• _Text shown_
Lemme is very pro-piracy so that’s kind of a silly statement. It’s also worth noting that AI is clearly transformative. Collage is literally legal, how could AI be stealing?
The problem is that it’s making the field hyper competitive by “stealing” jobs, but photoshop and photography did this as well in their time.
No one cried about translators losing their niche because of Google since just like generative AI, it benefits society as a whole in the end.
There’s a bit of a difference, I’d say. Piracy hurts massive companies that already have tons of money to spare and (to be frank) don’t need any more. AI hurts individual artists that barely make a living as is. It’s like comparing Robin Hood to whatever the inverse of Robin Hood is (OpenAI, I guess). Point is, I have zero issue with generative AI, I do however have issue with the companies behind it. If all of their data was sourced ethically, and the people creating the training data actually got compensation, I’d be fine with it. Everything can be a tool for high effort and low effort content, it’s just increasingly insulting to creators that their work is being stolen and then twisted into something with considerably less effort that makes more money than they could ever hope to make. In other words, dead internet theory.
I mostly agree with what you are saying but I do think sourcing it ethically is a pipe dream.

• _Your tasks_
1. In the forum thread on AI and piracy, which two older technologies are said to have also made the field more competitive?
2. Continue the forum thread on AI and piracy, picking up after its last post.

• _Given information_
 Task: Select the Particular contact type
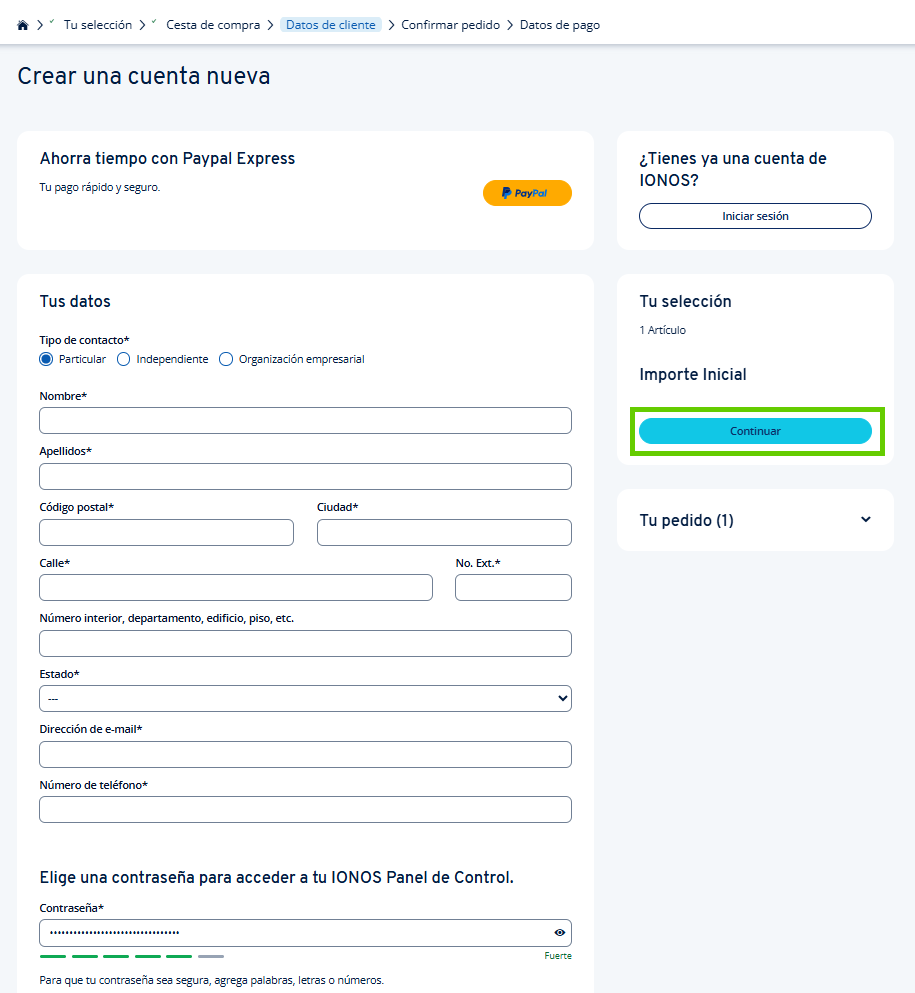[x=45, y=358]
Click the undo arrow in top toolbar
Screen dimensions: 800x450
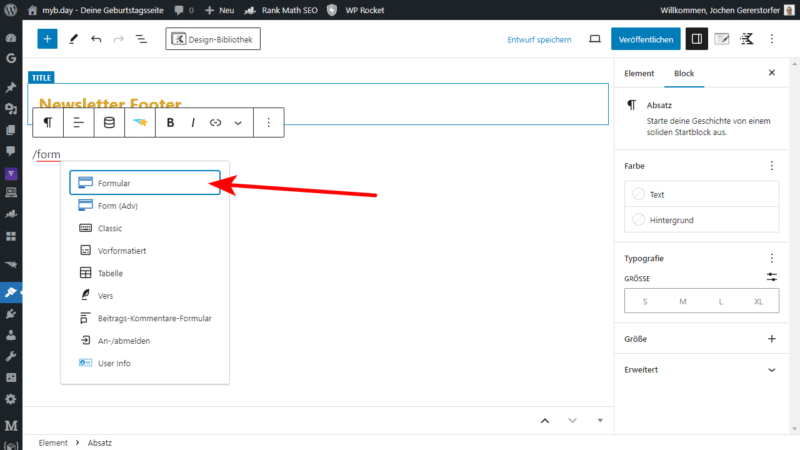click(96, 39)
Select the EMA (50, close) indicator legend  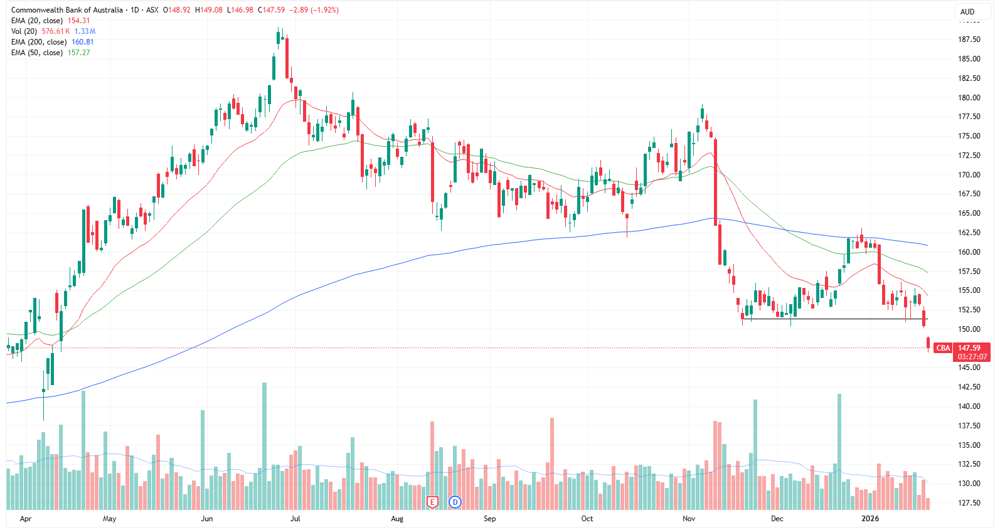[38, 52]
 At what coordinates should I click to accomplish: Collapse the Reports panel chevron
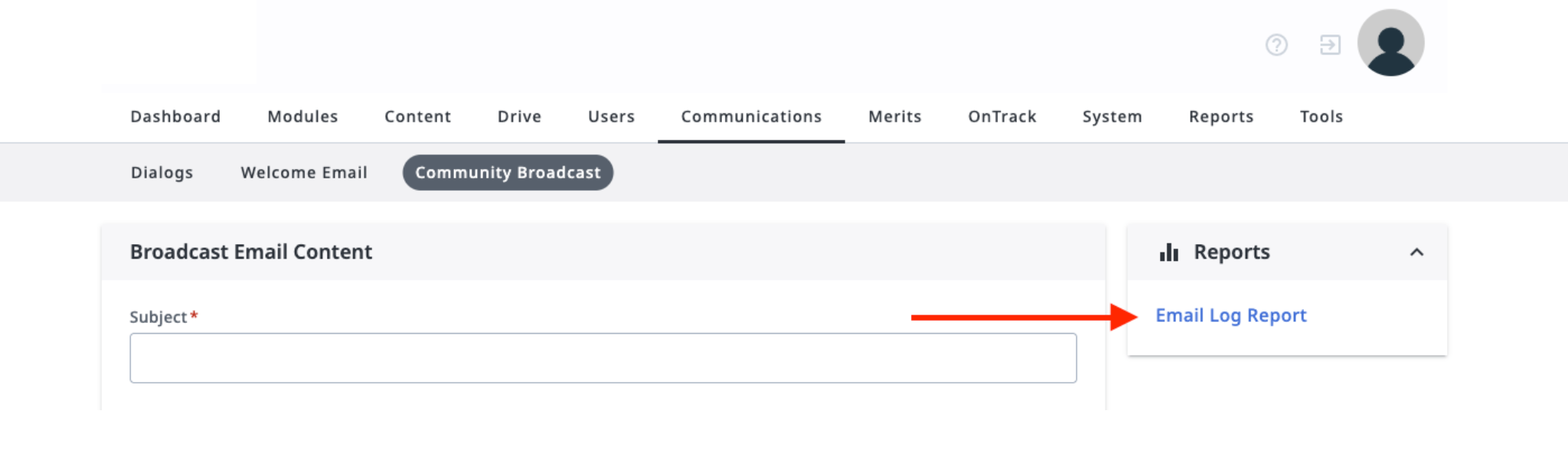(1416, 253)
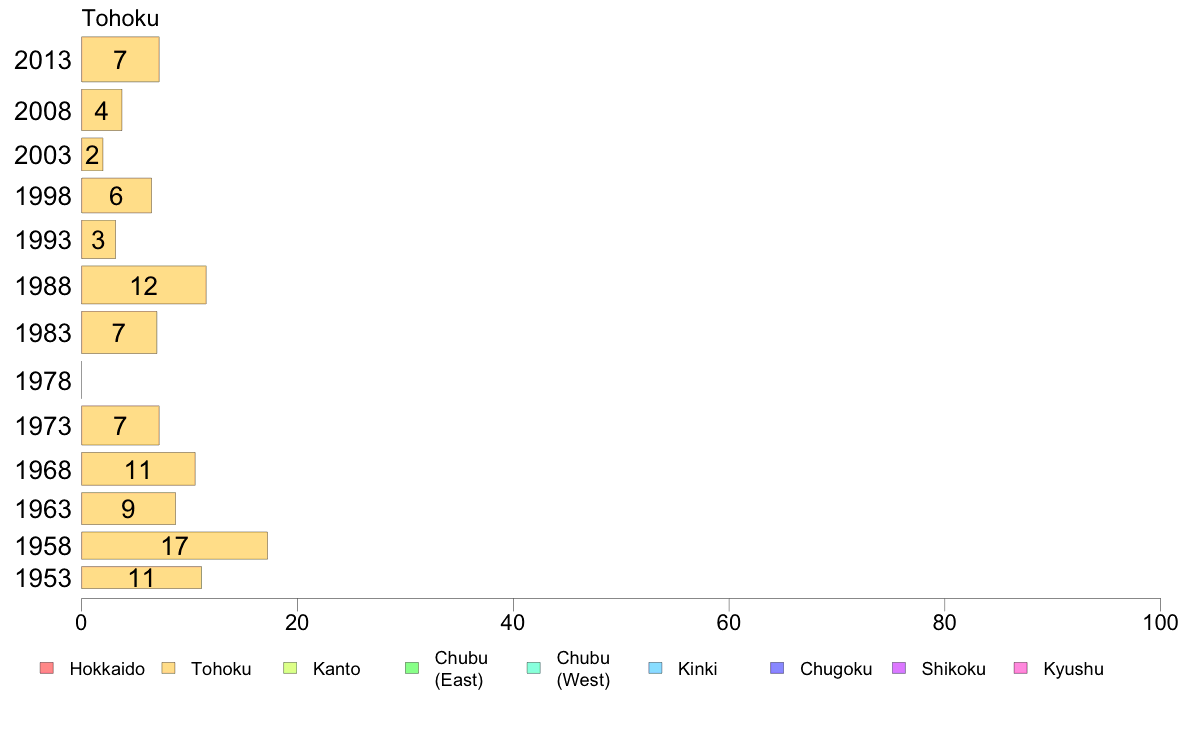Click the Tohoku title above the chart

tap(120, 18)
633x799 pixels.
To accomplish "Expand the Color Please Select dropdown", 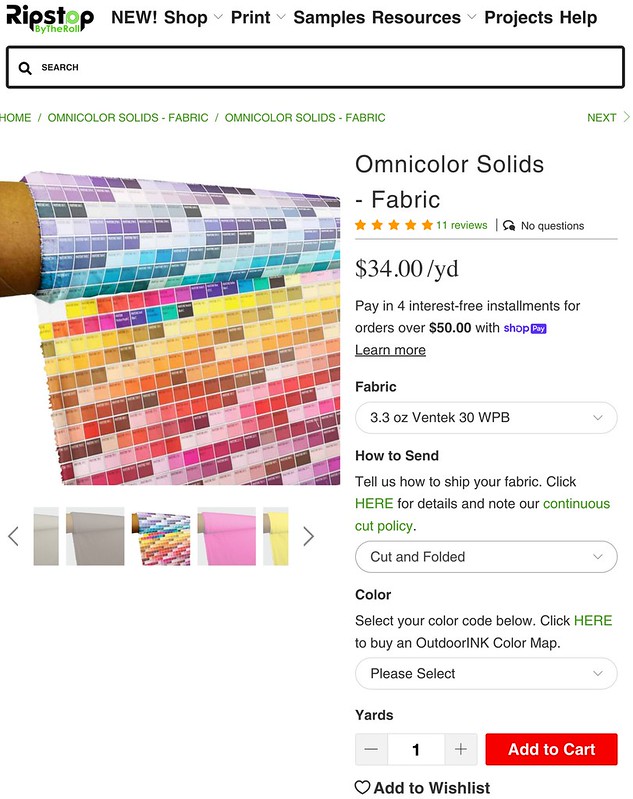I will 486,673.
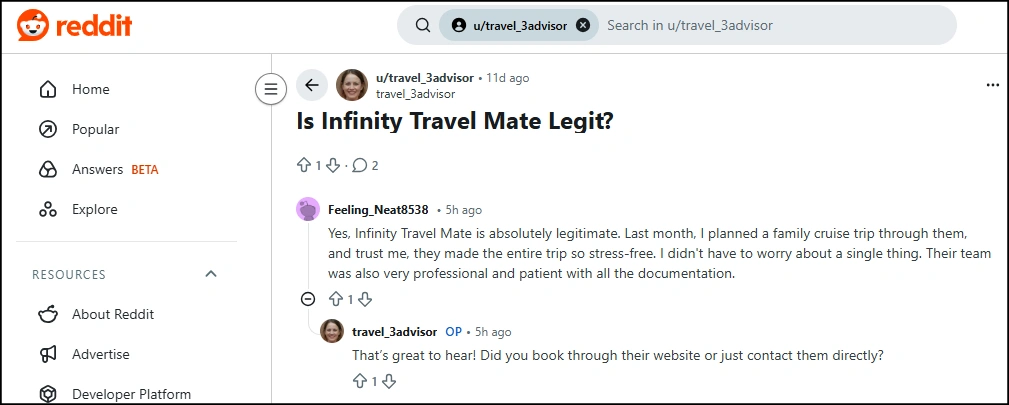
Task: Click the post author's avatar thumbnail
Action: [352, 86]
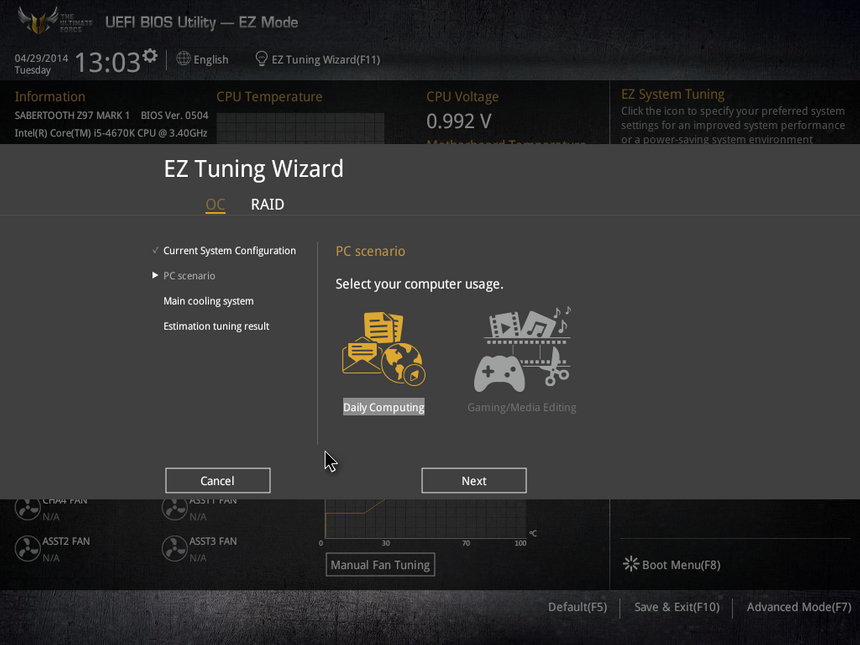Click the Next button
860x645 pixels.
click(x=474, y=480)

• _Your responses_
1. Photoshop and photography.

2.
It’s impossible to get all that data from individuals, it’s way too complicated. What’s already happening is the websites are selling the data and they all have it in their terms of service that they can, even Cara the supposedly pro artist website.
The individuals are not getting compensated and all regulations proposed are aimed at making this the only option. If companies have to pay for all that data while Google and Microsoft are paying premiums to have exclusive access, the open source scene dies overnight.
It really seems to me like there’s a media campaign being run to poison the general populations sentiment so AI companies can turn to the government and say “see, we want regulations, the public wants regulations, it’s a win win”. It’s regulatory capture.
I’m also pro piracy and use it myself for all my media. I still consider it theft even if moral but I understand your point about it stealing from artist. I just don’t think any current regulation will help artists. Personally, I advocate for copy left licenses for anything that uses public data but I sadly have never scene anyone proposed law or government document mention it.
It’s not hard to figure out, it’s just not economically viable to set up a system for it when the alternative is just not worrying about ethics and doing it anyway. We struggle to get companies to pay slightly more for recycled plastic than virgin plastic, this isn’t any different.
You do that by banning or disincentivising the less ethical option, the moment it’s less economically viable, they’ll pivot, unless it isn’t an option.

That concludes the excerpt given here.